# Microsoft Lifecam VX-3000 software



## animaehawk (Feb 22, 2009)

I just sent someone with a similar problem over to this thread. I am having the exact same problem as the first poster on this thread. Even if I delete and use microsoft to reinstall the program it prompts me for the CD. 

I did some googling and found what I thought was the correct software that would take care of the problem. But all it seems to be is a newer version of the Life Cam program but it still won't read my Camera. :4-dontkno

Here http://www.microsoft.com/hardware/download/DownloadResult.aspx?category=ICE&type=Webcams&name=VX3000&os=XP_64&lang=en


I went into the Device manager. Right clicked on the Microsoft Live Cam (which had the yellow circle with the black exclamation point beside it) scrolled down and clicked on properties and it gave me this message:

"Windows cannot start this hardware device because its configuration information (in the registry) is incomplete or damaged. (Code 19)

Click Troubleshoot to start the troubleshooter for this device." :sigh:

Troubleshooting told me to uninstall and reinstall etc. I didn't have the cd so I used the software from the link (posted earlier) and it told me that I basically couldn't do it without the CD. 

I still hear the 'duh dum' sound whenever I plug the webcam into one of my two perfectly functional usb ports (I know they work because I have a wireless mouse that works with the usb port). So it is fairly obvious that it the computer recognizes the device and that it is plugged in. :4-dontkno


Running a Dell Inspiron Laptop. About 4 years old. 

Processor: Intel (R) Pentium (R) M Processor 1.60 GHz

Memory: 504 MB Ram

If anyone solves this please please let me know. I can't find the installation CD for the web cam as It is probably at my home 2 hours away or in Germany. :sigh:

I am a student and I bought the webcam from a store called Saturn (basically its Best Buy) in Germany when I was over there on an exchange program.

#####

Reproduce verbatim the portion of the webcam forum post that runs from "I still hear" down to "an exchange program.".

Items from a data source
#####

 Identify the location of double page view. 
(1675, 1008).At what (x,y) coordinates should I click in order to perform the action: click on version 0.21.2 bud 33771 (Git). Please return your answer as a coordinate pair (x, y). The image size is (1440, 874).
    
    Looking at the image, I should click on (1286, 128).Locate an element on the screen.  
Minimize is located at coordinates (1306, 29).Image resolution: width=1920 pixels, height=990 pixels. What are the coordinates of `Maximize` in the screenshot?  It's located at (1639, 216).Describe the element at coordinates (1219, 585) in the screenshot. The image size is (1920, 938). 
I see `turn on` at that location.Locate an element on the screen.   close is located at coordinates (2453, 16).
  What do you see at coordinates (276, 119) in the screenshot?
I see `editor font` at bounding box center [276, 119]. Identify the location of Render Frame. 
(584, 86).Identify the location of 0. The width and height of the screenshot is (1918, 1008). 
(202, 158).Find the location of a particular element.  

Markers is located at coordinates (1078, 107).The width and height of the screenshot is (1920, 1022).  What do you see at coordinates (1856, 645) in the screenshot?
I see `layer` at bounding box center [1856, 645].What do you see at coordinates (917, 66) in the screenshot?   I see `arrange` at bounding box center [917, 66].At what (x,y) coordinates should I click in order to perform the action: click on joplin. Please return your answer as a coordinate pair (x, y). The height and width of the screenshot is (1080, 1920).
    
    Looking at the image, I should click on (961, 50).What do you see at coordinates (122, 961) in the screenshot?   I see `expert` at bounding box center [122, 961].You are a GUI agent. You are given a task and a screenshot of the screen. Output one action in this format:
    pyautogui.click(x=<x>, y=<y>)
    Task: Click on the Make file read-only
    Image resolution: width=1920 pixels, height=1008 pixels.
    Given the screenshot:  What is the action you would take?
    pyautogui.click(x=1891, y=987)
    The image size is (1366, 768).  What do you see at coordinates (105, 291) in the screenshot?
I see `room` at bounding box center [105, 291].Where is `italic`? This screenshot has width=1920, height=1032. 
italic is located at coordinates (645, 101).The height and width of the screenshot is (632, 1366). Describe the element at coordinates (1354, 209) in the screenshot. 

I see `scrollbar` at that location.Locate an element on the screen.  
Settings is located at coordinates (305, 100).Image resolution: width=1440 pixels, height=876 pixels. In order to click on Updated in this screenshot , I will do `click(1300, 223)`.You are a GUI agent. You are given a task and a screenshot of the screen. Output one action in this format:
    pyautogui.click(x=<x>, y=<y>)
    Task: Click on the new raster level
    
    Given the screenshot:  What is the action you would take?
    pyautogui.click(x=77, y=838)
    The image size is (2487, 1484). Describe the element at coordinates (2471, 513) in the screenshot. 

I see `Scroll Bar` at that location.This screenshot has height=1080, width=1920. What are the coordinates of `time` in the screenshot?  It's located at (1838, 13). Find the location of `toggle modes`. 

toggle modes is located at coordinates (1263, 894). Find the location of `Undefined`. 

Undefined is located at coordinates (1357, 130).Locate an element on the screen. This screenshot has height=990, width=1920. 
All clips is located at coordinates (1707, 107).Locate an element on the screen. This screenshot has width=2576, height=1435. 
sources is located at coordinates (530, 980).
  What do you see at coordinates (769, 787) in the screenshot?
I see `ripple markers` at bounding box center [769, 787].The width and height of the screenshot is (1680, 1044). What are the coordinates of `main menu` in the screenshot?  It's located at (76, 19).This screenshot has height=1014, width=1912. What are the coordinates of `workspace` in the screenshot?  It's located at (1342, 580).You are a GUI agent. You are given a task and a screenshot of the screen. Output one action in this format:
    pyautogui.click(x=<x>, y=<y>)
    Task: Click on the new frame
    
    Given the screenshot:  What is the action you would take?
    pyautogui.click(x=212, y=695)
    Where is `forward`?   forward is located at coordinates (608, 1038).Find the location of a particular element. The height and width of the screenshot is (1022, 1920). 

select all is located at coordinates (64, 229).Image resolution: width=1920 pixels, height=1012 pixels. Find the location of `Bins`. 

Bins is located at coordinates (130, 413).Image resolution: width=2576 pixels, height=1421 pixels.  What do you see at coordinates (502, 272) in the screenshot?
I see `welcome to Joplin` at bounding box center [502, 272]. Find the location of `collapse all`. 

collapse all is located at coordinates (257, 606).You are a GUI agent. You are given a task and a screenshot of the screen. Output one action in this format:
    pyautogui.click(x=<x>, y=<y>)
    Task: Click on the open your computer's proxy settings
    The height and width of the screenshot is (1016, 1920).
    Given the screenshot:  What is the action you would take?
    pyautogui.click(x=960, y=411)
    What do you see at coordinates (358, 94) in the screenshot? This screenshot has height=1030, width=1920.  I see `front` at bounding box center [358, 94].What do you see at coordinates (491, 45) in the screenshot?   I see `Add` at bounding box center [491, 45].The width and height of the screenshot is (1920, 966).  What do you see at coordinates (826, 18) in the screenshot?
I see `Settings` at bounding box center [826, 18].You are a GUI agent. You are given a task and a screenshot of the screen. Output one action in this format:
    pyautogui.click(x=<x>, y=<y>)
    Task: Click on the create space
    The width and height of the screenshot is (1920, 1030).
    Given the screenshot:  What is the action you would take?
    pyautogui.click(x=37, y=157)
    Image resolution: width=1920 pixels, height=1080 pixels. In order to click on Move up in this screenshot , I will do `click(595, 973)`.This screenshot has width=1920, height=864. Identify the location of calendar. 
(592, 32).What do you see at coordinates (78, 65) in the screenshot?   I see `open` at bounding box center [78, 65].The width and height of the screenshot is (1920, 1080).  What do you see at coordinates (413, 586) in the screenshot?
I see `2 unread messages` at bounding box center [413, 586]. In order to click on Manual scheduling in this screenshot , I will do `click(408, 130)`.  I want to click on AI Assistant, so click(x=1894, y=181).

#####

> _REPLY TO THE EXERCISE_:
I still hear the 'duh dum' sound whenever I plug the webcam into one of my two perfectly functional usb ports (I know they work because I have a wireless mouse that works with the usb port). So it is fairly obvious that it the computer recognizes the device and that it is plugged in. :4-dontkno


Running a Dell Inspiron Laptop. About 4 years old. 

Processor: Intel (R) Pentium (R) M Processor 1.60 GHz

Memory: 504 MB Ram

If anyone solves this please please let me know. I can't find the installation CD for the web cam as It is probably at my home 2 hours away or in Germany. :sigh:

I am a student and I bought the webcam from a store called Saturn (basically its Best Buy) in Germany when I was over there on an exchange program.